Ich glaube, dass mein Blick auf mein Leben
dass dieser Blick mein Leben ganz wesentlich bestimmt.

Und ich glaube, dass die, die ihr Leben im Lichte Gottes zu sehen versuchen, 
dass die einen klaren und guten Blick auf die Wirklichkeit bekommen.
Dass sie sich nicht in Extreme flüchten müssen.
Dass sie nichts beschönigen, 
sich aber auch selbst nicht klein machen müssen.

Ich glaube, dass dieser Blick auf das Leben im Licht Gottes 
Lebensmut und Lebenskraft und viel Zuversicht schenkt.
Und dass die, die sich im Licht Gottes sehen können,
dass die auch für andere eine Quelle von Mut und Kraft und Zuversicht sein können.

Das Leben im Licht Gottes sehen.
Der Apostel Paulus hat dafür eindrucksvolle Worte gefunden.
Im 8. Kapitel des Briefes an die Römer schreibt er:

Ist Gott für uns, wer kann wider uns sein?
Wer will uns scheiden von der Liebe Christi?
Trübsal oder Angst oder Verfolgung oder Hunger 
oder Blöße oder Gefahr oder Schwert?
Ich bin gewiss,
dass weder Tod noch Leben,
weder Engel noch Mächte noch Gewalten, 
weder Gegenwärtiges noch Zukünftiges, 
weder Hohes noch Tiefes
noch eine andere Kreatur
uns scheiden kann von der Liebe Gottes, 
die in Christus Jesus ist, unserm Herrn.

Paulus weiß sehr genau, wovon er spricht.
Er hat das alles selbst erlebt: Trübsal und Angst,
er hat Hunger gelitten und wurde verfolgt.

Er ist kein schneller Tröster, der mal eben so 
ein paar fromme Worte verteilt.

Die Liebe Gottes, von der uns nichts scheiden kann,
sie war seine Kraftquelle, sein Lebensmut, seine letzte Hoffnung.

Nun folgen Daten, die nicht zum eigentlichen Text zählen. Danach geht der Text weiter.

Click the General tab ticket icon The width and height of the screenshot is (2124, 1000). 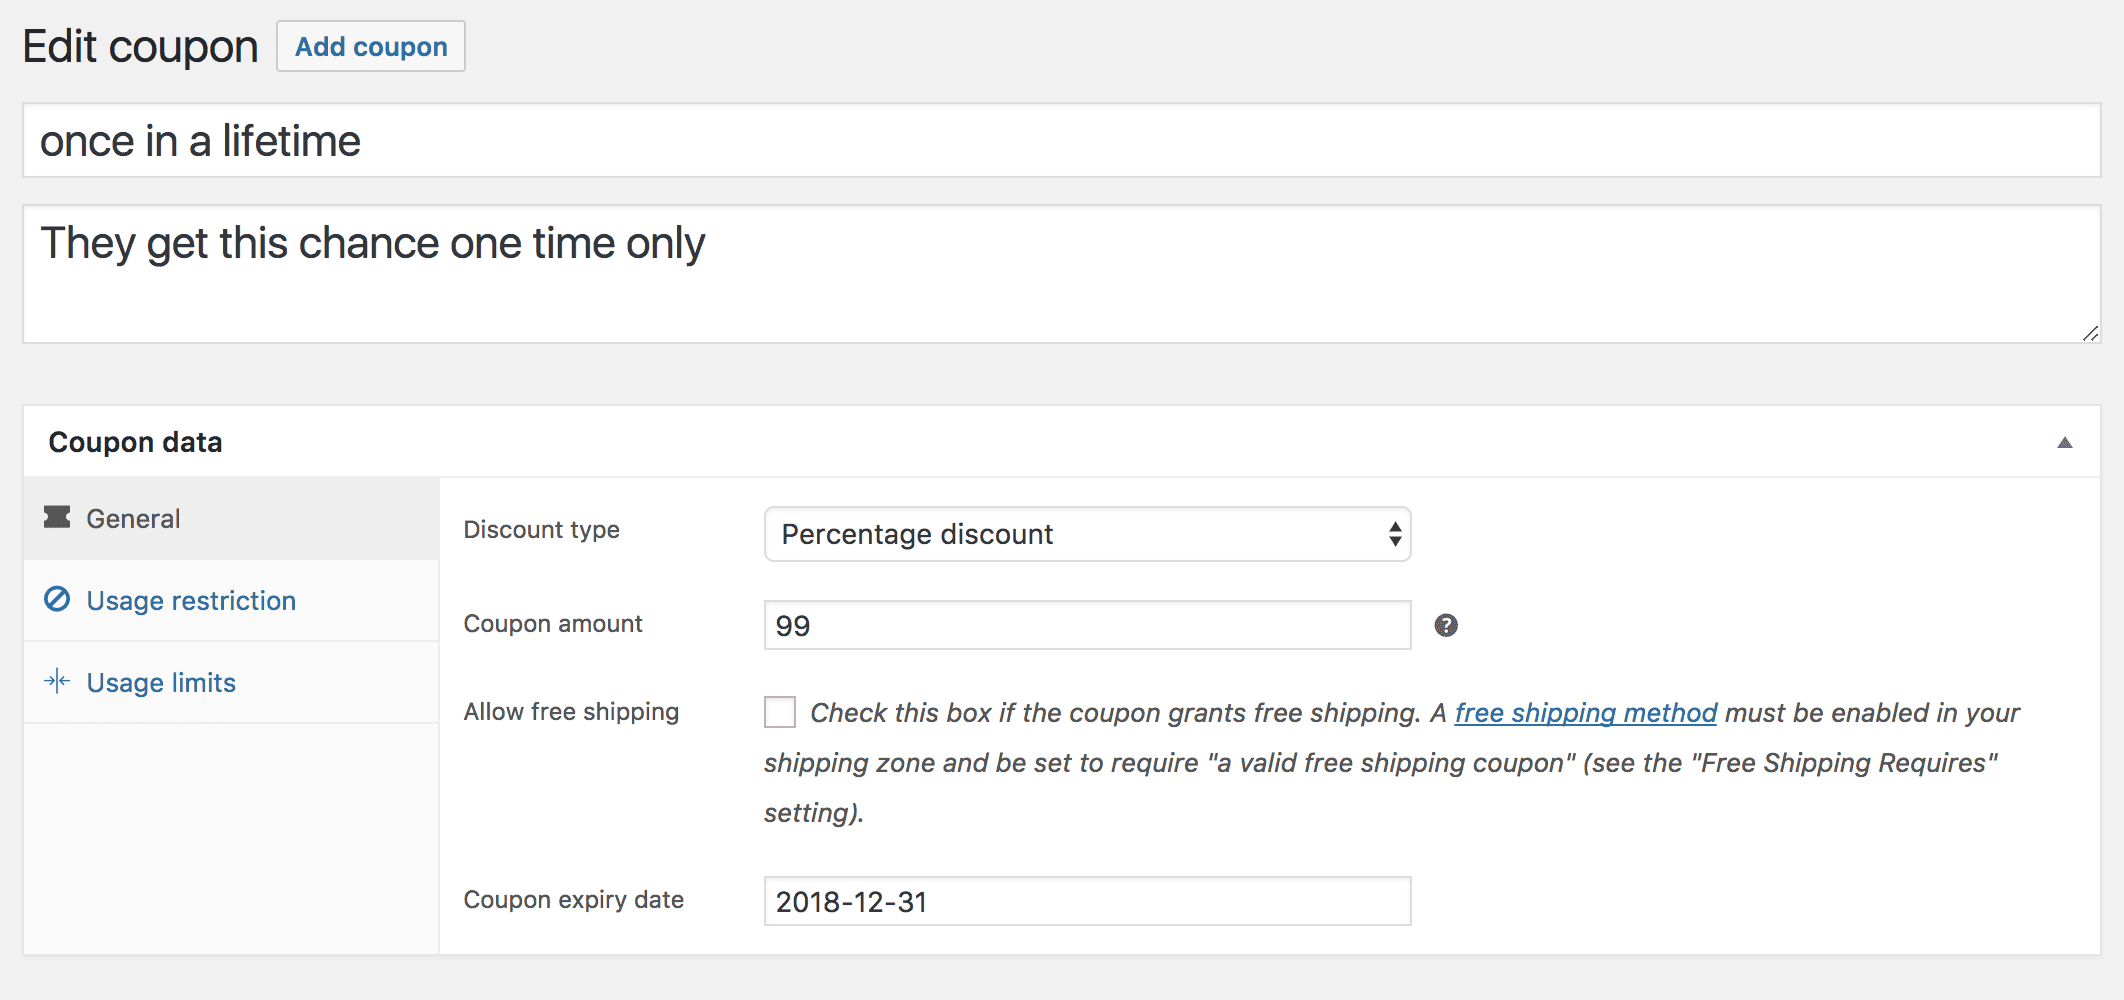click(x=57, y=517)
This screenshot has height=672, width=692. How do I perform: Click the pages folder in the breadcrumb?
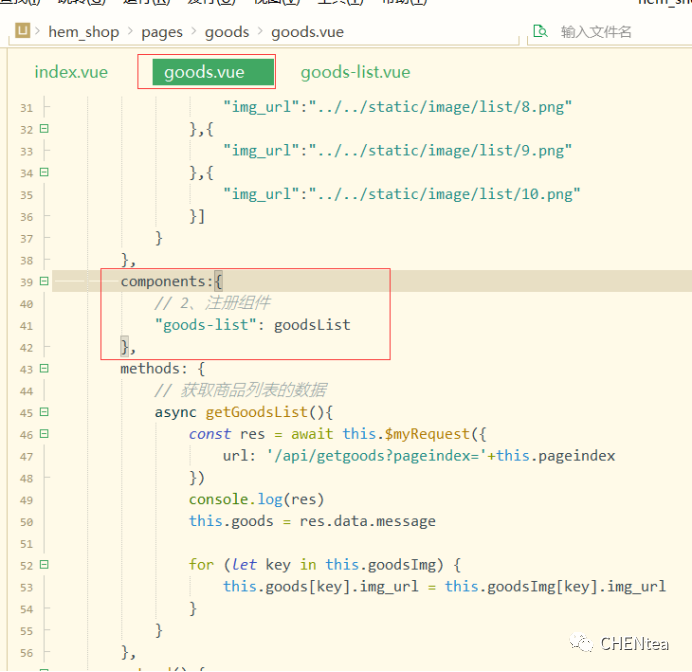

Ich lese aus diesen Worten eine tiefe Dankbarkeit und eine tiefe Zuversicht. 
Beides tut uns gut an diesem Abend zwischen Altem und Neuem.

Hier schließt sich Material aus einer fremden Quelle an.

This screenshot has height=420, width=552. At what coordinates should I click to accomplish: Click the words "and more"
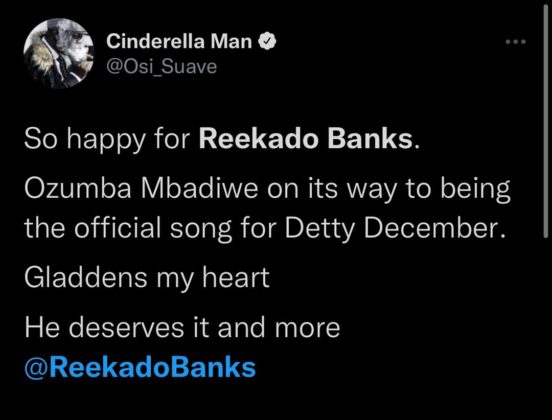pos(278,328)
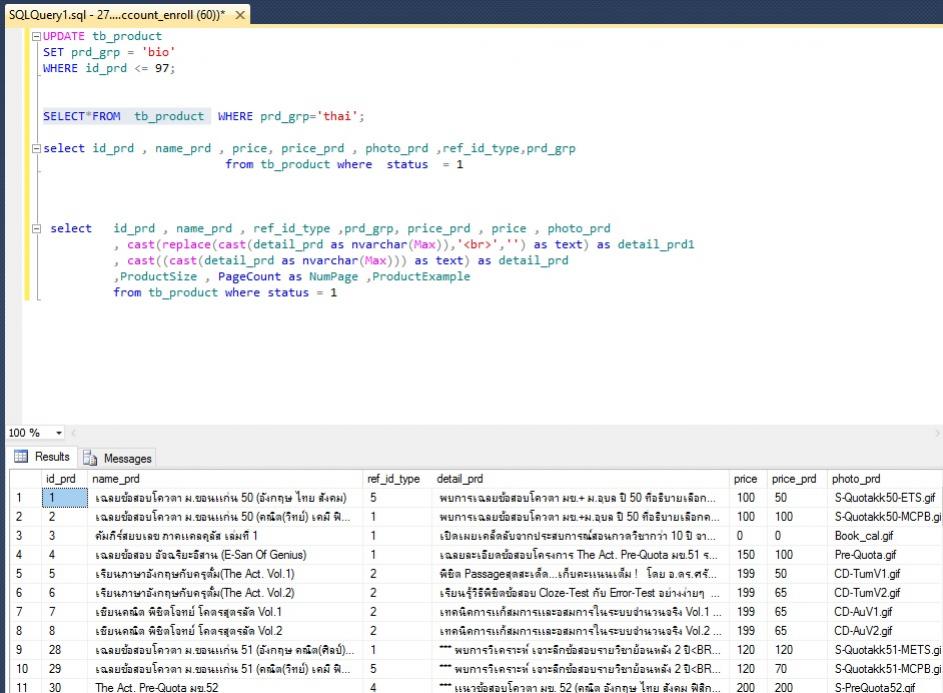Image resolution: width=943 pixels, height=693 pixels.
Task: Collapse the first select id_prd block
Action: (37, 149)
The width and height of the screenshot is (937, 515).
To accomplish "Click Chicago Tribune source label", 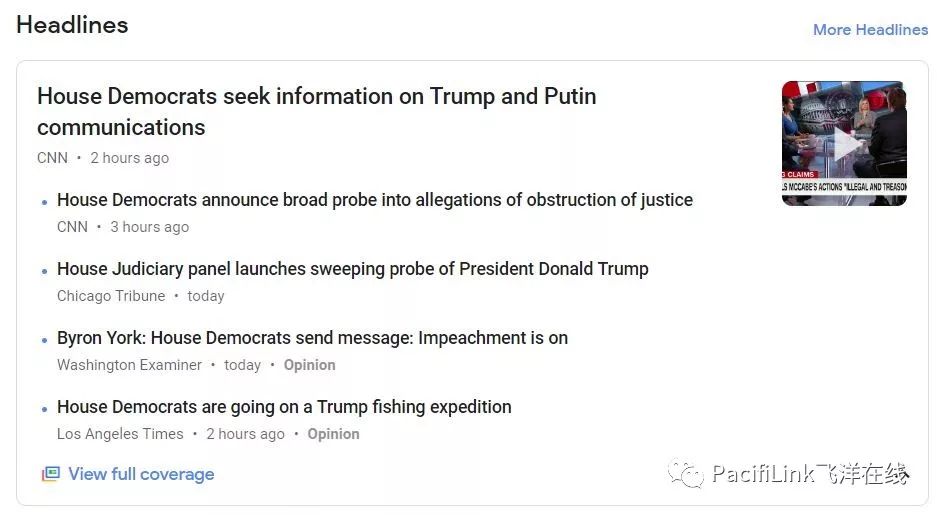I will tap(111, 296).
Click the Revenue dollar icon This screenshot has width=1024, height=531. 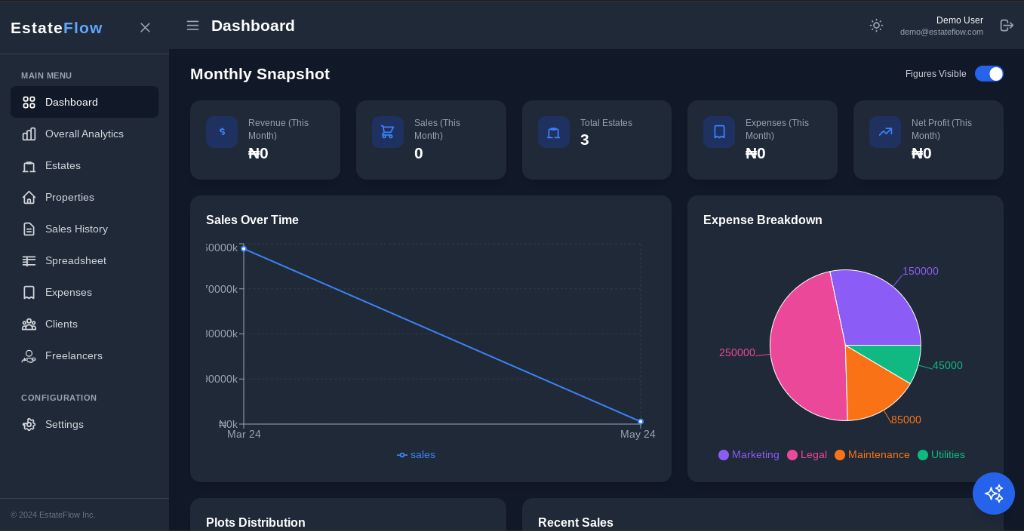click(222, 132)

Wer von uns das Jahr 2022 vor Gott bringt, 
wird genug Gelegenheiten haben 
zu trauern, wütend zu sein, verunsichert zu sein und sich zu ängstigen.

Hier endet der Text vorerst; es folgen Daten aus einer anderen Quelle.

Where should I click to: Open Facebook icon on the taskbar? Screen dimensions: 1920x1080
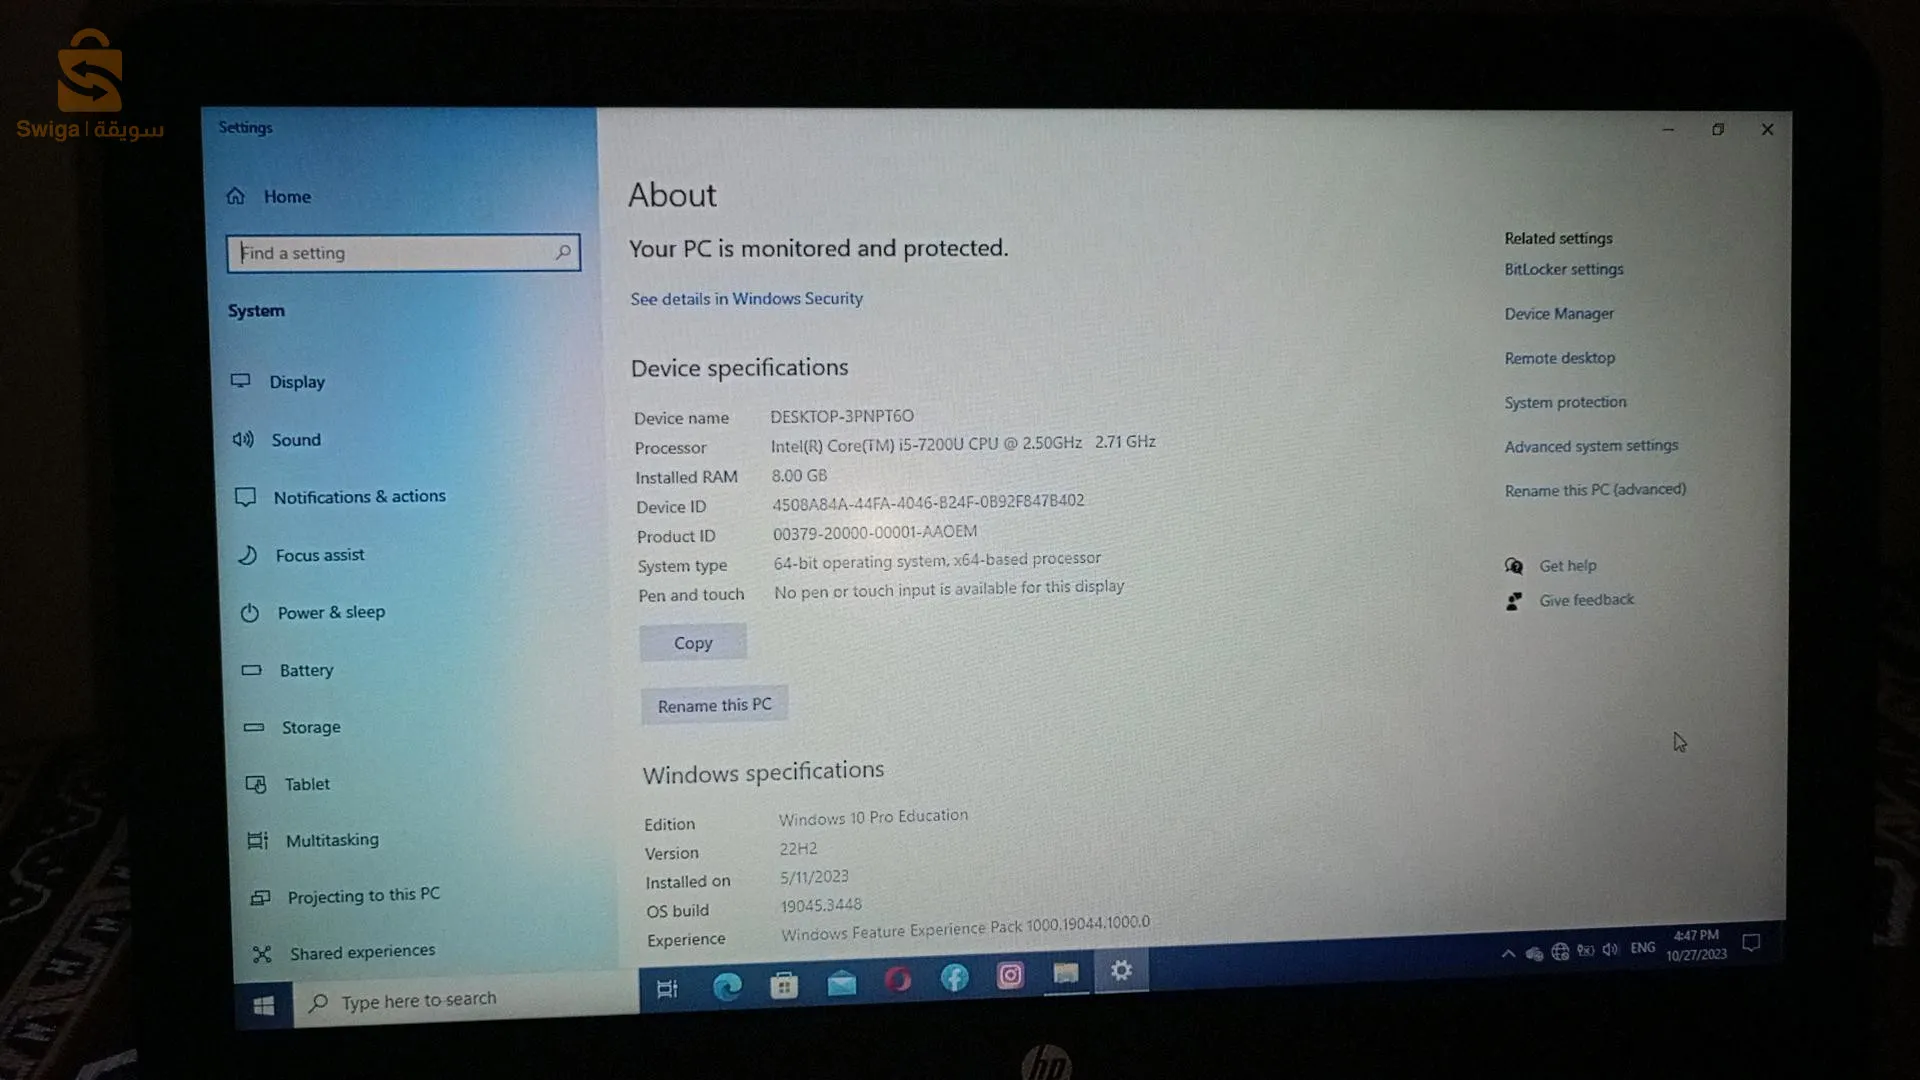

Aber wird sicher auch genug Gelegenheit haben zu danken.
Zu danken für viele Dinge, die uns selbstverständlich erscheinen, 
die aber alles andere als selbstverständlich sind.

Nichts kann uns scheiden von der Liebe Gottes, 
die in Christus Jesus ist, unserm Herrn.

Für mich ist Paulus ein Vorbild darin,
wie ich mit dem Glauben an Gott durch mein Leben gehen will.
Er weiß sehr gut, was ein Mensch alles durchleben und durchleiden kann,
welche Nöte und Krisen es gibt.
Und wie schwächlich und ängstlich das Leben einen Menschen machen kann.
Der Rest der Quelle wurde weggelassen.